1.

116 6 9
                                    



İnsan büyür beşikte
Mezarda yatmak için
Kahramanlar can verir
Yurdu yaşatmak için

Hüseyin Nihal ATSIZ

Başlama tarihi: 2 Nisan 2024



İnsanın kaderden kaçamayacağı söylenirdi. Kaderinizde ne varsa, ne yazılmışsa onu yaşar belki de kaderim dediğinizle sınanırdınız.  Hayattaki seçimleriniz kaderinize giden yolda size sunulmuş küçük yollardan ibaretti.

Öğretmen olmayı seçerken kendi yolumu çizdiğimi ve doğru yolda olduğumu biliyordum. Benim kaderimin çocuklarla olmak, onları bir fidan gibi yetiştirmek ve yeşertmek olduğunu biliyordum. 

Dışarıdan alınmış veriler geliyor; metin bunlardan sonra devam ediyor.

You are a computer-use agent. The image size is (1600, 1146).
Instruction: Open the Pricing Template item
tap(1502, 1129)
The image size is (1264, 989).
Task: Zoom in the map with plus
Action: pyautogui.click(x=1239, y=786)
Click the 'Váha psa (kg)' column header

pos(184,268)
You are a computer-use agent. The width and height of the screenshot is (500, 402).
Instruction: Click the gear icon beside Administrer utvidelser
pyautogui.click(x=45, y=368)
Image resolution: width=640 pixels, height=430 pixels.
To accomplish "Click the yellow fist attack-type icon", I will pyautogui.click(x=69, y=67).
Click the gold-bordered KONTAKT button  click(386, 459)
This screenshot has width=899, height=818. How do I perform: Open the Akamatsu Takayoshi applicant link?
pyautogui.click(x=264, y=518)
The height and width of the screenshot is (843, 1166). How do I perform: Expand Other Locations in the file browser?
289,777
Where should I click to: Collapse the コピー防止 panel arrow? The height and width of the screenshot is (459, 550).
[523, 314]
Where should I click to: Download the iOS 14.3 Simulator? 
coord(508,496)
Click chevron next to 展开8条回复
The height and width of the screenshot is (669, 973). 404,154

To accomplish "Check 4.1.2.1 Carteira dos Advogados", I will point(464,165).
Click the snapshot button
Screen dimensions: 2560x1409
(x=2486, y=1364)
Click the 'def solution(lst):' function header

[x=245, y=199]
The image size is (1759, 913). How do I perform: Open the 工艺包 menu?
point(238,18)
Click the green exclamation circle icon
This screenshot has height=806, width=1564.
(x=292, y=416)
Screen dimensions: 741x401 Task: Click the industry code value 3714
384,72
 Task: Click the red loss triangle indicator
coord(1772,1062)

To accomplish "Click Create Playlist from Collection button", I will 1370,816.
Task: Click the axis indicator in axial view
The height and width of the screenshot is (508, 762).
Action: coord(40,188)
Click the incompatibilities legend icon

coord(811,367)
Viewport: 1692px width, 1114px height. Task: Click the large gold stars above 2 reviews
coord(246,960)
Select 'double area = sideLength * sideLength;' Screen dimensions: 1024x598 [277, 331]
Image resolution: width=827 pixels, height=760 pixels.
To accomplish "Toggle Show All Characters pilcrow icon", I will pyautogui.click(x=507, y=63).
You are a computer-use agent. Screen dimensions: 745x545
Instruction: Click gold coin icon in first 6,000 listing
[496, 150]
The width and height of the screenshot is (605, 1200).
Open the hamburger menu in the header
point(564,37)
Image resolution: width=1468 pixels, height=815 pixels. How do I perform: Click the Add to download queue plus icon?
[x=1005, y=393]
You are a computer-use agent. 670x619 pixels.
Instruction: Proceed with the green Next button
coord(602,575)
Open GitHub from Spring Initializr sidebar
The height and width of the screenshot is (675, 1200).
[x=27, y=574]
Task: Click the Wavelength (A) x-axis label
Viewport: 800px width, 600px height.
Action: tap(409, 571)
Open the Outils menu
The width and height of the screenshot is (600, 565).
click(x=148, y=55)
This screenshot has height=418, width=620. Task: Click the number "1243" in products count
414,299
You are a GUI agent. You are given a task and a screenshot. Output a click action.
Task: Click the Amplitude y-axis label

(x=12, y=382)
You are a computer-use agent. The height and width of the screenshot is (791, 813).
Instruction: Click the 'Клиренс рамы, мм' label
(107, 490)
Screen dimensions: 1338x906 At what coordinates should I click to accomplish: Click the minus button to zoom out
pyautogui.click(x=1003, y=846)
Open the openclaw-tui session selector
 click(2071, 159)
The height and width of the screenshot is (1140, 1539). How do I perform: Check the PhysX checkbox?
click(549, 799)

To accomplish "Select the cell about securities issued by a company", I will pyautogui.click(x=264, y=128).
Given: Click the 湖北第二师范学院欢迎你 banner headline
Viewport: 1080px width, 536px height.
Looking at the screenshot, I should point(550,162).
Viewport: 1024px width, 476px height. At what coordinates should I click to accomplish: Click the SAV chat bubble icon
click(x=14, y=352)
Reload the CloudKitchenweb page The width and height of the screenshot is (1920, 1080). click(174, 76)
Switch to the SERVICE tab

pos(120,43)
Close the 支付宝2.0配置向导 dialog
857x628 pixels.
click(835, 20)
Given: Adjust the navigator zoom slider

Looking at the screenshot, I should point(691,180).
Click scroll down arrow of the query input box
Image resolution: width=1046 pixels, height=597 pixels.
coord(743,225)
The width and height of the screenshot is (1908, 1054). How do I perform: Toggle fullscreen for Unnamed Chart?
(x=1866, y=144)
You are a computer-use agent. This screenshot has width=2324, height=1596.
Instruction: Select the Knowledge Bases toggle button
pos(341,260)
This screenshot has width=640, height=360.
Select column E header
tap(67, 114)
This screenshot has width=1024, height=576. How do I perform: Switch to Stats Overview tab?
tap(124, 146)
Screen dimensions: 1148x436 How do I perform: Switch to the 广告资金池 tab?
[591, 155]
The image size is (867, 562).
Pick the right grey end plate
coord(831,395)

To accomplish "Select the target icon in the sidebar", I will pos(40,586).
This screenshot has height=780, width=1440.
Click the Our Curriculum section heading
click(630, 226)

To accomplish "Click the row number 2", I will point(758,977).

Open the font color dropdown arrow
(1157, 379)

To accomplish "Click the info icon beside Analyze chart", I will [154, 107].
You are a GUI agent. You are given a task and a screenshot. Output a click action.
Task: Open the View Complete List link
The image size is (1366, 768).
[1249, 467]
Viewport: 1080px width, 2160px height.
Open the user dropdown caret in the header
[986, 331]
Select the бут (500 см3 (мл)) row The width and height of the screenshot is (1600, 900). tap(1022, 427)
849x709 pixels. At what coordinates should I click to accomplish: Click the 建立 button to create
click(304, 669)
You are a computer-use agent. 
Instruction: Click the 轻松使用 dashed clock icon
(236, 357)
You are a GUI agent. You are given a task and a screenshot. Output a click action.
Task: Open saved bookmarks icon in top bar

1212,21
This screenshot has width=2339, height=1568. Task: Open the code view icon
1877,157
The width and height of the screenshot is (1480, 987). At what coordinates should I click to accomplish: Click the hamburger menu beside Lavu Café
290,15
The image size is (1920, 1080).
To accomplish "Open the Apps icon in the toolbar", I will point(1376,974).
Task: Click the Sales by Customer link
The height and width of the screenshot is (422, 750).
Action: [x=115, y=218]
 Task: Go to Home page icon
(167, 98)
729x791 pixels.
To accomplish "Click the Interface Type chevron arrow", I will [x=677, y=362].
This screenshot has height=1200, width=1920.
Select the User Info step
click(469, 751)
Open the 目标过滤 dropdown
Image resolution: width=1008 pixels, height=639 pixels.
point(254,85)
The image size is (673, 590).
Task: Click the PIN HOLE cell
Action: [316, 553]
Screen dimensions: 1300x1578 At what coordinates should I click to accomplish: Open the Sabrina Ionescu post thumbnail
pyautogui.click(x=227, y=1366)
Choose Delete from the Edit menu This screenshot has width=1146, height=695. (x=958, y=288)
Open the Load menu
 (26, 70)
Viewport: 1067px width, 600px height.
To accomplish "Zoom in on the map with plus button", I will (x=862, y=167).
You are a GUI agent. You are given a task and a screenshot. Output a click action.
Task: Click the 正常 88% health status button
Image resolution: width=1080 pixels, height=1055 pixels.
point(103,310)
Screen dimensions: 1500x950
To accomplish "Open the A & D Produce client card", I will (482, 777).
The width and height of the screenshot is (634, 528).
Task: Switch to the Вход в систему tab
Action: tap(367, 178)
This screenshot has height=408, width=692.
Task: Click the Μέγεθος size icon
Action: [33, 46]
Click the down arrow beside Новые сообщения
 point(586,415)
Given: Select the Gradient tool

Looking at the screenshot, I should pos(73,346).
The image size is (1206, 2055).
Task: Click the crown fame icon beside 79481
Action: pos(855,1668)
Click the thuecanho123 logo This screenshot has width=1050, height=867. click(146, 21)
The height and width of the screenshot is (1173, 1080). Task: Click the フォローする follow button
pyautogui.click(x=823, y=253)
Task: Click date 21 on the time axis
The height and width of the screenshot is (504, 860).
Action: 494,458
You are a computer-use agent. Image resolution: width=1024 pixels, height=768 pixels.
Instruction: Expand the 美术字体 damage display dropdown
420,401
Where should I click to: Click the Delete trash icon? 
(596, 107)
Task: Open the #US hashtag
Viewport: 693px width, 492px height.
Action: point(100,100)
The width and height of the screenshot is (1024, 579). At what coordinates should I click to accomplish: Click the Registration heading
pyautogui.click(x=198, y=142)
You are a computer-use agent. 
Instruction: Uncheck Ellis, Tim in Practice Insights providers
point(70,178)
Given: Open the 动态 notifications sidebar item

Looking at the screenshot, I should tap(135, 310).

Kaderiniz nasıl biterse bitsin hayatta hep var olmanın sırrı sizin öğrettiklerinizle yetişen ve yaşamaya devam eden insanlar yetiştirebilmekti. Bir hayata dokunmak, onu değiştirmek ve hayallerine giden yolda bir çocuğa eşlik etmek paha biçilemez bir duyguydu.  Başkalarının kaderlerine karışmak ve hayatlarında var olabilmek.  Ölümsüzlüğe erişmek bu demek değil miydi?

"Bunu yapmak zorunda değilsin biliyorsun değil mi?"diye sordu annem kapıya omzunu dayamış beni seyrederken. Kollarını birbirine dolamış keyifsiz bir halde olduğu yerde bekliyordu.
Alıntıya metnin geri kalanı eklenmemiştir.